• _BRIEF_: Check each line of the material, and show the ones that include the word "agent".

• _INPUT RECORDS_:

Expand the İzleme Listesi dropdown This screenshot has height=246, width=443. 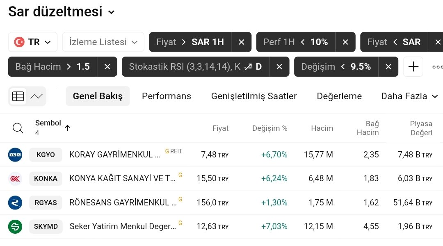[x=103, y=42]
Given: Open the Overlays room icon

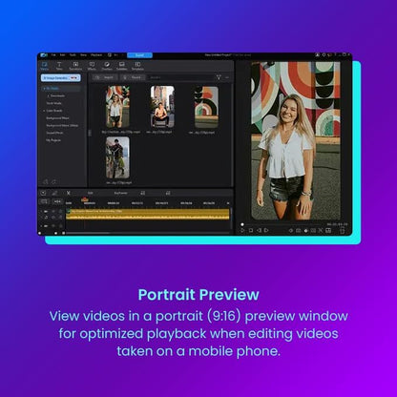Looking at the screenshot, I should [x=107, y=66].
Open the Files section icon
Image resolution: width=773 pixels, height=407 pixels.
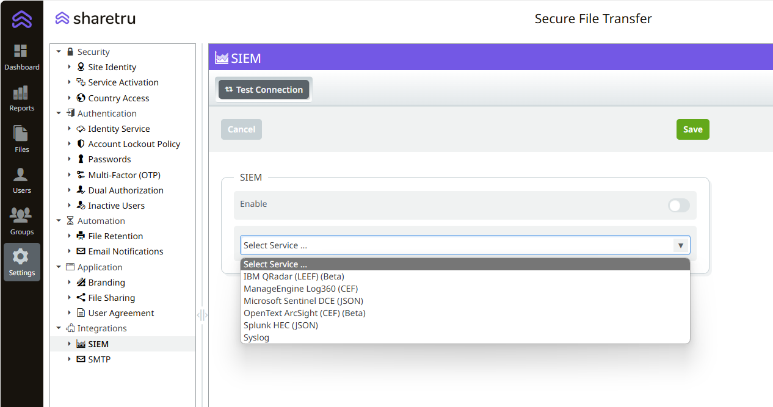[21, 139]
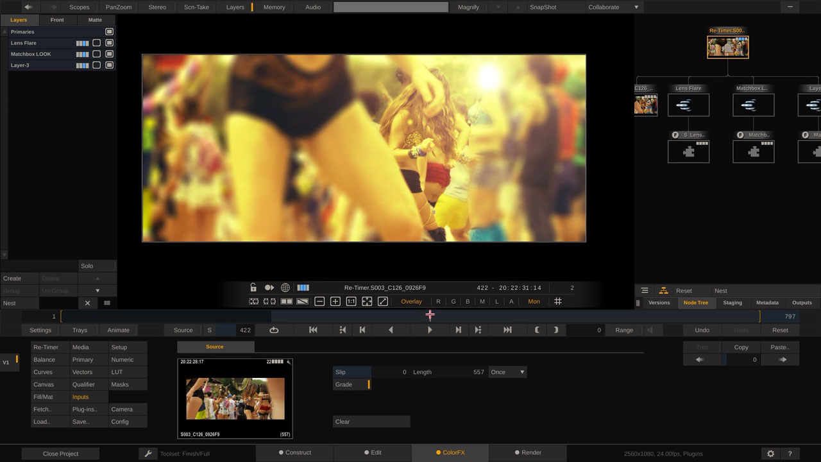821x462 pixels.
Task: Open the Collaborate dropdown arrow
Action: click(x=636, y=7)
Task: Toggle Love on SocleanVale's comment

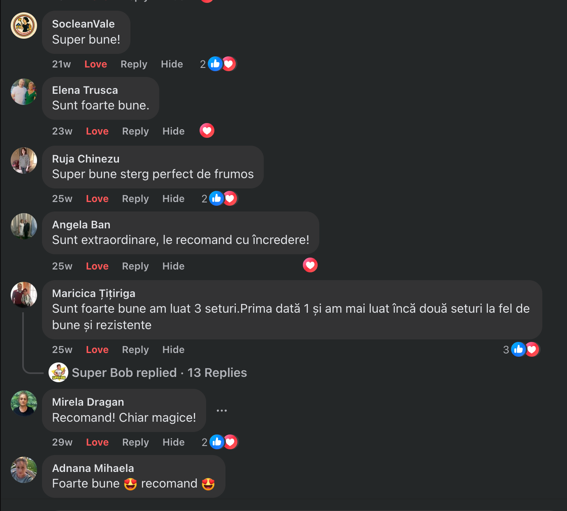Action: click(95, 64)
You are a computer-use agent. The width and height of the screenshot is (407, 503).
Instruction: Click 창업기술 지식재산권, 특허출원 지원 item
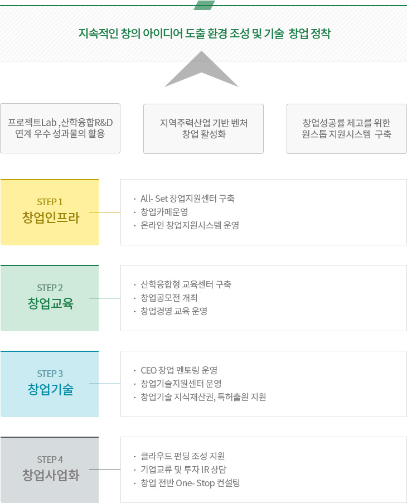(x=204, y=398)
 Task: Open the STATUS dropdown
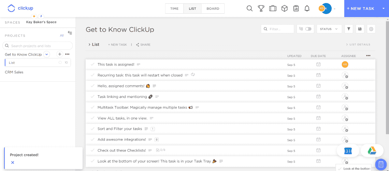(329, 29)
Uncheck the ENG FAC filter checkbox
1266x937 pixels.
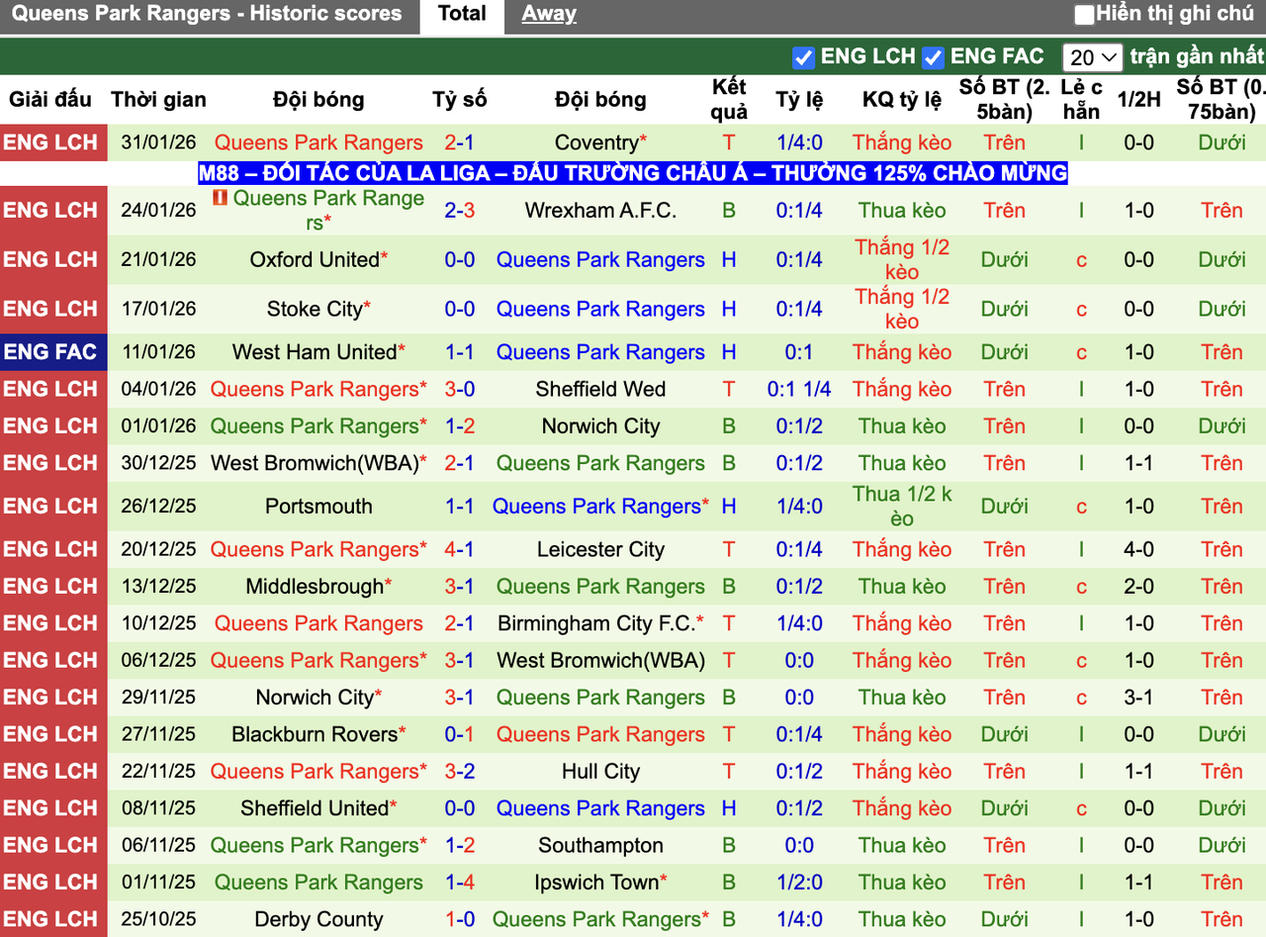[x=933, y=57]
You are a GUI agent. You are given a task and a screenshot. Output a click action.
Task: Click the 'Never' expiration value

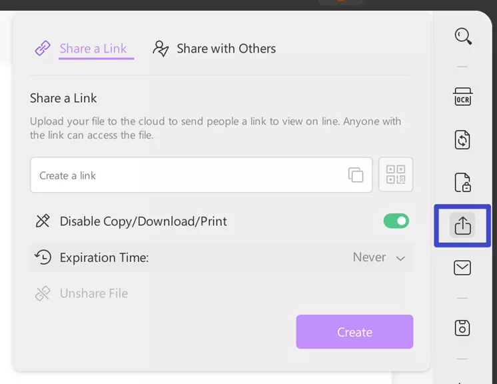click(369, 257)
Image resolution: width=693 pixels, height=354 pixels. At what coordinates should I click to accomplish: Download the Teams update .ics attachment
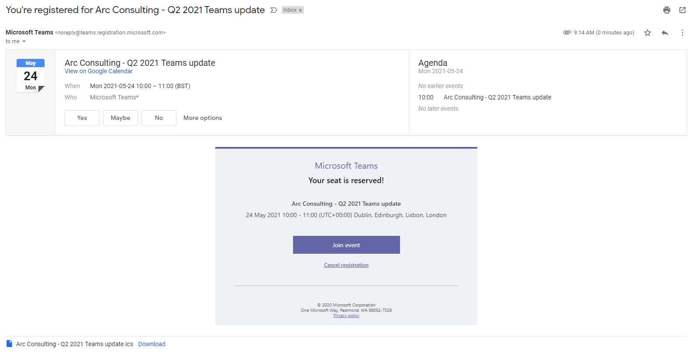[x=152, y=344]
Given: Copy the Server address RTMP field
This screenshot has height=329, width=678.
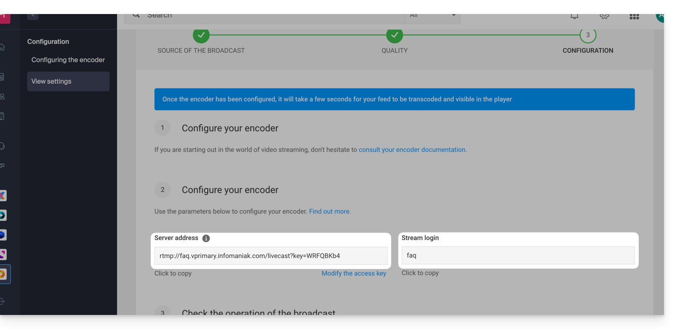Looking at the screenshot, I should [271, 256].
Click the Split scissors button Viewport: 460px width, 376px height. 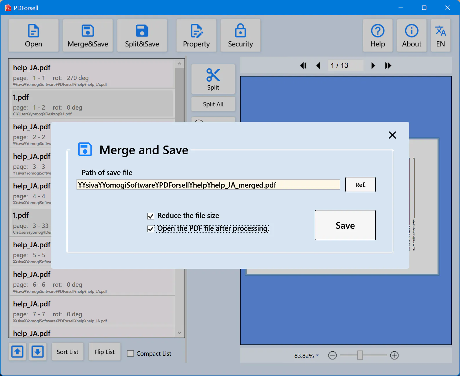click(213, 79)
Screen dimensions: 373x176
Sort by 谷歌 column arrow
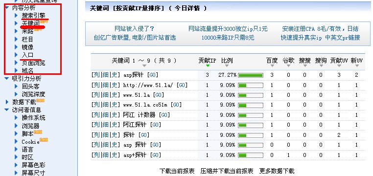coord(288,66)
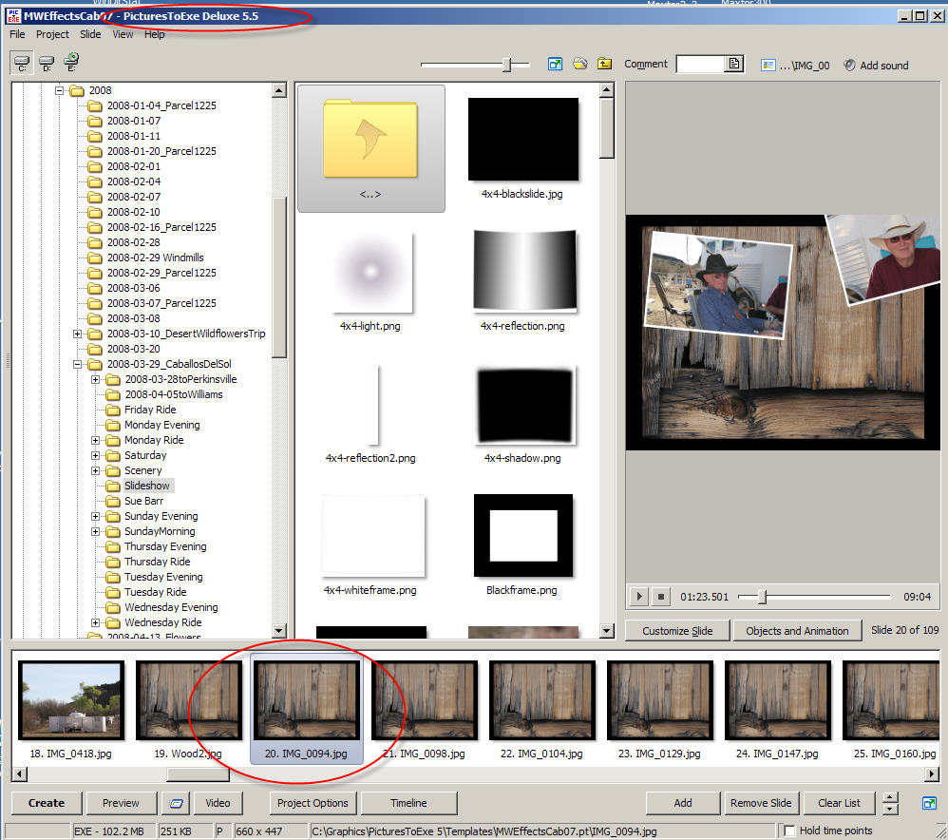The width and height of the screenshot is (948, 840).
Task: Click the Add sound speaker icon
Action: (849, 65)
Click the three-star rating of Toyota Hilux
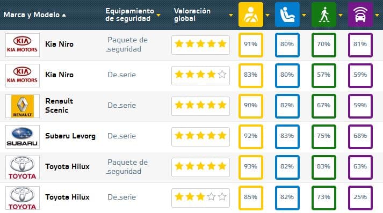This screenshot has width=383, height=213. point(200,198)
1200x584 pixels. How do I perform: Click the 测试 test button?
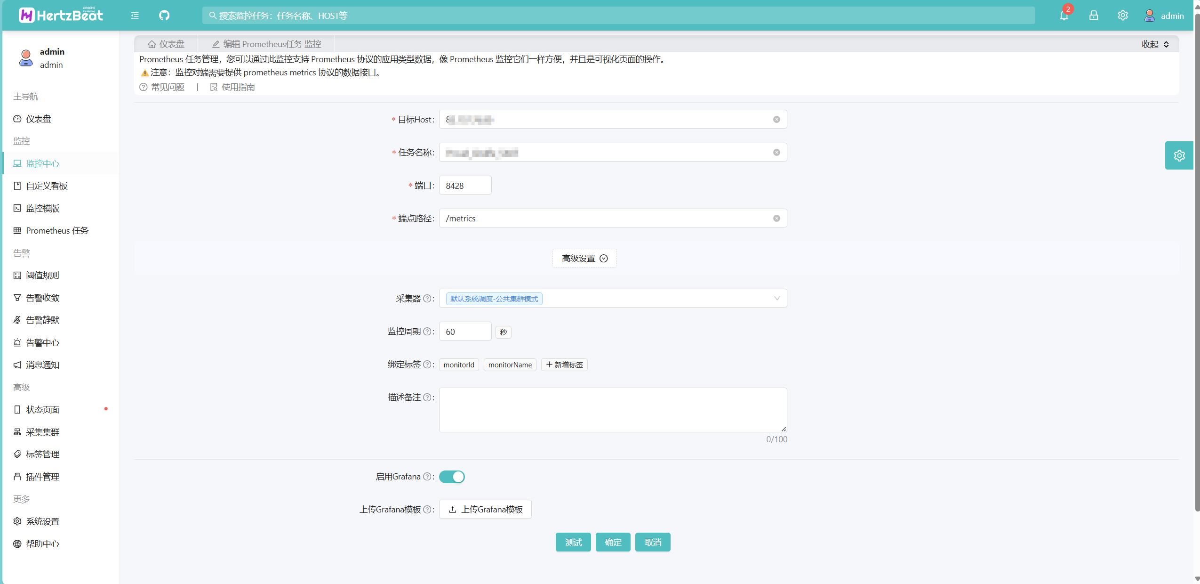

• _ANSWER_:
You are a computer-use agent. The width and height of the screenshot is (407, 503).
You are a GUI agent. You are given a task and a screenshot. Output a click action.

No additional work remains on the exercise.